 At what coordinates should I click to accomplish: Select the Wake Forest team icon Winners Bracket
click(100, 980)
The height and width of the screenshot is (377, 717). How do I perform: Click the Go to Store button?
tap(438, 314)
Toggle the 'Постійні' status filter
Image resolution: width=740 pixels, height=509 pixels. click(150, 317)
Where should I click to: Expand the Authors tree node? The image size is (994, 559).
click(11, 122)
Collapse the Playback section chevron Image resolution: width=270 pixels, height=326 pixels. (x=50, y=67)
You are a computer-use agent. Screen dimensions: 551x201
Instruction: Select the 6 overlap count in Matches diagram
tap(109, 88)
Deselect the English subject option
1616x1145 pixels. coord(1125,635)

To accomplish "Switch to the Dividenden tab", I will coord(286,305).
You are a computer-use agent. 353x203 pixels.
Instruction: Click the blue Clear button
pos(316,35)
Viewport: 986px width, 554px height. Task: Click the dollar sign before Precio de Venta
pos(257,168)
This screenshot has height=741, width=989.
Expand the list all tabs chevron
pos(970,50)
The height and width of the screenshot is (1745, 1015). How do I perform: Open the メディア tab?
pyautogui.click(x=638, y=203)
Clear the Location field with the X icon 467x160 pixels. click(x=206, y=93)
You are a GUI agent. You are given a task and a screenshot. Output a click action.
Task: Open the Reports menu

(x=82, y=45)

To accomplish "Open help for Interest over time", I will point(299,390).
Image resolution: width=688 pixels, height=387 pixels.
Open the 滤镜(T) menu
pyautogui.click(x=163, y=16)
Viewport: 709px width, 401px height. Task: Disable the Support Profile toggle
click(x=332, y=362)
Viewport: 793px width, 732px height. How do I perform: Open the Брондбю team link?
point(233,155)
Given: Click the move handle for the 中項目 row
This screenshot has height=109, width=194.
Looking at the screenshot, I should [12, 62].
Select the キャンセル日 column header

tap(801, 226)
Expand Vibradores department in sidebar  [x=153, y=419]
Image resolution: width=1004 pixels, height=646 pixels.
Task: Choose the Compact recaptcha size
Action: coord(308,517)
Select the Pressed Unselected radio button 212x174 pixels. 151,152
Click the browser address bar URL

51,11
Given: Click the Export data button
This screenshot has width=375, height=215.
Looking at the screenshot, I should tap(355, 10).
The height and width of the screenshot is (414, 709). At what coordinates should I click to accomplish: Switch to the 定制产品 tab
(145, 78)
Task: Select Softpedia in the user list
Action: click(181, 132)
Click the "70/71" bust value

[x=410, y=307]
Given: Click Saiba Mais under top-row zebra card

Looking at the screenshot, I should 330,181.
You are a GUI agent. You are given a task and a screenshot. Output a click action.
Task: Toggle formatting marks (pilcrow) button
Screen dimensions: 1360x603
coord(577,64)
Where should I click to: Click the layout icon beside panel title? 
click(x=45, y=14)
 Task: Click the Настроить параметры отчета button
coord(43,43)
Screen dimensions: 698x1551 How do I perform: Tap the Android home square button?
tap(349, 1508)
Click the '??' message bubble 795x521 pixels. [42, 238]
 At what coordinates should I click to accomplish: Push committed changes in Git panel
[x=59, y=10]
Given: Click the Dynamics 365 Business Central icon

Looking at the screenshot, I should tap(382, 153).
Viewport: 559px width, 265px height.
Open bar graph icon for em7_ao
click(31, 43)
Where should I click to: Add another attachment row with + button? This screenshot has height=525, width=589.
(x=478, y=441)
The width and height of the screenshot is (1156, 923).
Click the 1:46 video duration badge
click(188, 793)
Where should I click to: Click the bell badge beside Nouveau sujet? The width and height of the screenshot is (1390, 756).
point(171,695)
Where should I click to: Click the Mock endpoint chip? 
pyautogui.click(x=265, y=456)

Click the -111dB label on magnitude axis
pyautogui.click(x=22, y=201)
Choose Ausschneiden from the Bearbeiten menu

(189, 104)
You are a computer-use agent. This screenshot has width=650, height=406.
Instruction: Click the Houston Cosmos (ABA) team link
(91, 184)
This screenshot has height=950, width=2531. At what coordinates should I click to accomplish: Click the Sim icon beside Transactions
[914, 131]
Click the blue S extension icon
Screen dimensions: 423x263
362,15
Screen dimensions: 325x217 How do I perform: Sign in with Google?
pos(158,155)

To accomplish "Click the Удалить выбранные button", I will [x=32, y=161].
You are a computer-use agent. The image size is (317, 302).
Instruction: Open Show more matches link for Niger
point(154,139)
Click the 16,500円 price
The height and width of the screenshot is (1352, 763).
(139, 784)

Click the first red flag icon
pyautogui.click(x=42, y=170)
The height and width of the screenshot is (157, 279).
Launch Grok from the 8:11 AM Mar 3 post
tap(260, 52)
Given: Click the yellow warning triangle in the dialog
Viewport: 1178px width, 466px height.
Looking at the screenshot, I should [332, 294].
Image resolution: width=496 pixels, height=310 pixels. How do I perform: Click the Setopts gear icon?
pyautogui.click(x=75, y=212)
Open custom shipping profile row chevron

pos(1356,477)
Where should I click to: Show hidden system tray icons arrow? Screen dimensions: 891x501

What you should do
Return the full data, every line of it, with nothing altered.

The completed task
 At what coordinates should I click to accomplish: Select the Wake Forest team icon Winners Bracket
click(100, 980)
The height and width of the screenshot is (377, 717). How do I perform: Click the Go to Store button?
tap(438, 314)
Toggle the 'Постійні' status filter
Image resolution: width=740 pixels, height=509 pixels. click(150, 317)
Where should I click to: Expand the Authors tree node? The image size is (994, 559).
click(11, 122)
Collapse the Playback section chevron Image resolution: width=270 pixels, height=326 pixels. (x=50, y=67)
You are a computer-use agent. Screen dimensions: 551x201
Instruction: Select the 6 overlap count in Matches diagram
tap(109, 88)
Deselect the English subject option
1616x1145 pixels. coord(1125,635)

To accomplish "Switch to the Dividenden tab", I will coord(286,305).
You are a computer-use agent. 353x203 pixels.
Instruction: Click the blue Clear button
pos(316,35)
Viewport: 986px width, 554px height. Task: Click the dollar sign before Precio de Venta
pos(257,168)
This screenshot has height=741, width=989.
Expand the list all tabs chevron
pos(970,50)
The height and width of the screenshot is (1745, 1015). How do I perform: Open the メディア tab?
pyautogui.click(x=638, y=203)
Clear the Location field with the X icon 467x160 pixels. click(x=206, y=93)
You are a GUI agent. You are given a task and a screenshot. Output a click action.
Task: Open the Reports menu

(x=82, y=45)

To accomplish "Open help for Interest over time", I will point(299,390).
Image resolution: width=688 pixels, height=387 pixels.
Open the 滤镜(T) menu
pyautogui.click(x=163, y=16)
Viewport: 709px width, 401px height. Task: Disable the Support Profile toggle
click(x=332, y=362)
Viewport: 793px width, 732px height. How do I perform: Open the Брондбю team link?
point(233,155)
Given: Click the move handle for the 中項目 row
This screenshot has height=109, width=194.
Looking at the screenshot, I should [12, 62].
Select the キャンセル日 column header

tap(801, 226)
Expand Vibradores department in sidebar  [x=153, y=419]
Image resolution: width=1004 pixels, height=646 pixels.
Task: Choose the Compact recaptcha size
Action: coord(308,517)
Select the Pressed Unselected radio button 212x174 pixels. 151,152
Click the browser address bar URL

51,11
Given: Click the Export data button
This screenshot has width=375, height=215.
Looking at the screenshot, I should tap(355, 10).
The height and width of the screenshot is (414, 709). At what coordinates should I click to accomplish: Switch to the 定制产品 tab
(145, 78)
Task: Select Softpedia in the user list
Action: click(181, 132)
Click the "70/71" bust value

[x=410, y=307]
Given: Click Saiba Mais under top-row zebra card

Looking at the screenshot, I should 330,181.
You are a GUI agent. You are given a task and a screenshot. Output a click action.
Task: Toggle formatting marks (pilcrow) button
Screen dimensions: 1360x603
coord(577,64)
Where should I click to: Click the layout icon beside panel title? 
click(x=45, y=14)
 Task: Click the Настроить параметры отчета button
coord(43,43)
Screen dimensions: 698x1551 How do I perform: Tap the Android home square button?
tap(349, 1508)
Click the '??' message bubble 795x521 pixels. [42, 238]
 At what coordinates should I click to accomplish: Push committed changes in Git panel
[x=59, y=10]
Given: Click the Dynamics 365 Business Central icon

Looking at the screenshot, I should tap(382, 153).
Viewport: 559px width, 265px height.
Open bar graph icon for em7_ao
click(31, 43)
Where should I click to: Add another attachment row with + button? This screenshot has height=525, width=589.
(x=478, y=441)
The width and height of the screenshot is (1156, 923).
Click the 1:46 video duration badge
click(188, 793)
Where should I click to: Click the bell badge beside Nouveau sujet? The width and height of the screenshot is (1390, 756).
point(171,695)
Where should I click to: Click the Mock endpoint chip? 
pyautogui.click(x=265, y=456)

Click the -111dB label on magnitude axis
pyautogui.click(x=22, y=201)
Choose Ausschneiden from the Bearbeiten menu

(189, 104)
You are a computer-use agent. This screenshot has width=650, height=406.
Instruction: Click the Houston Cosmos (ABA) team link
(91, 184)
This screenshot has height=950, width=2531. At what coordinates should I click to accomplish: Click the Sim icon beside Transactions
[914, 131]
Click the blue S extension icon
Screen dimensions: 423x263
362,15
Screen dimensions: 325x217 How do I perform: Sign in with Google?
pos(158,155)

To accomplish "Click the Удалить выбранные button", I will [x=32, y=161].
You are a computer-use agent. The image size is (317, 302).
Instruction: Open Show more matches link for Niger
point(154,139)
Click the 16,500円 price
The height and width of the screenshot is (1352, 763).
(139, 784)

Click the first red flag icon
pyautogui.click(x=42, y=170)
The height and width of the screenshot is (157, 279).
Launch Grok from the 8:11 AM Mar 3 post
tap(260, 52)
Given: Click the yellow warning triangle in the dialog
Viewport: 1178px width, 466px height.
Looking at the screenshot, I should [332, 294].
Image resolution: width=496 pixels, height=310 pixels. How do I perform: Click the Setopts gear icon?
pyautogui.click(x=75, y=212)
Open custom shipping profile row chevron

pos(1356,477)
Where should I click to: Show hidden system tray icons arrow? Screen dimensions: 891x501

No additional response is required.